During the last minute of each stage, heart rates from the ECG and Polar® T31 uncoded heart rate monitor were recorded by one investigator while heart rates from the two iOS apps were collected by a second investigator. Heart rates from the apps were measured using photoplethysmography. To measure the heart rate, the investigator opened the app and participants placed their index finger over the camera and the flash. Measurements were recorded and resistance was increased to the next stage. The process was repeated for each of the eight, five-minute stages, increasing in intensity of 5% each stage.
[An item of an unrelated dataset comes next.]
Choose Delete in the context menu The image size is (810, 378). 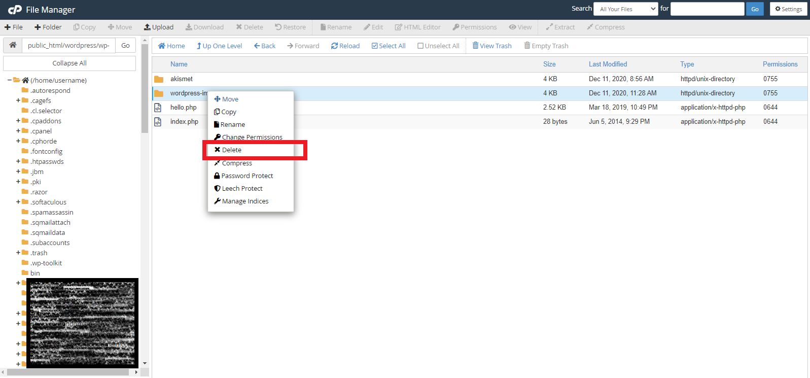[231, 150]
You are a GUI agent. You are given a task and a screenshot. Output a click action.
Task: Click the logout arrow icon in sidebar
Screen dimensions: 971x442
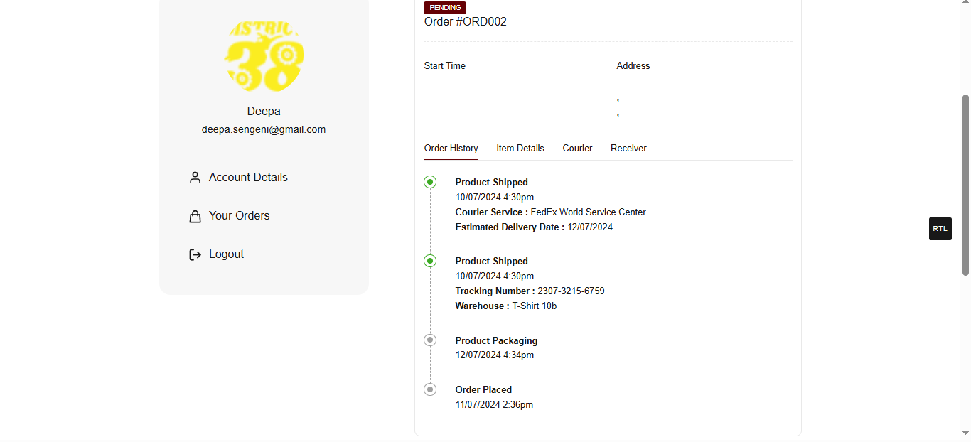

After the eighth stage (85% of AEMHR), resistance was decreased and participants began a five-minute cool down stage, where they exercised at a heart rate equal to 40% of the AEMHR. Heart rates were again recorded from all the devices at the end of the stage. After completing the cool down, participants then sat quietly while their post-exercise heart rate and blood pressures were measured to ensure that they had properly recovered to baseline levels. Once participants had returned to baseline levels and demonstrated no signs of exercise intolerance, they were released from the lab.
During each of the individual stages, the participant exercised at an intensity sufficient enough to elicit a range of percentages of his/her AEMHR. The AEMHR was chosen because it represented the most common way that an average exerciser would measure his/her exercise heart rate. The percentages chosen represent moderate to vigorous exercise intensities (i.e. 50%, 55%, 60%, 65%, 70%, 75%, 80%, and 85% of AEMHR), as offered by the American College of Sports Medicine (ACSM) and the Centers for Disease Control and Prevention (CDC). This range of exercise intensities is a combination of the individual recommendations offered by each of the aforementioned organizations. This range of exercise intensities was chosen because it best represents the exercise intensities that the majority of the general public would exercise at and where/when the iOS-based apps would be used. During the course of the 40-minute exercise session, participants were allowed fluids ad libitum.
Statistical Analysis
A Pearson’s Product Moment Correlation was used to compare each of the predictors, Polar®, Runtastic, and Instant Heart Rate, to the criterion ECG. Alpha (α) was set at .05 a priori.
RESULTS
As expected, results support the accuracy of the Polar® heart rate monitor compared to the standard ECG with correlations above .95 at each time point (See Figure 1.) However, there was no clear relationship between the two iOS-based apps and the ECG (See Figures 2 and 3). It should be noted, however, that there were stronger correlations at the later stages of each trial than at the beginning with Runtastic having two correlations above .9 in the final two stages and Instant Heart Rate with a .810 in stage 6, .676 in stage 7, and .762 in stage 9 (See Table 1). Although the smartphone apps had greater correlations at certain time points, these results were not consistent or significant enough to suggest that the apps are accurate or valid. Table 1 shows a summary of the correlations from the data collected.
Figure 1.
Polar® T31 uncoded heart rate monitor versus the standard ECG. All raw heart rate measurements are listed.
Figure 2.
Runtastic app versus the standard ECG. All raw heart rate measurements are listed.
Figure 3.
Instant Heart Rate app versus the standard ECG. All raw heart rate measurements are listed.
Table 1.
Correlations of Polar, Runtastic, and Instant Heart Rate compared to the criterion ECG.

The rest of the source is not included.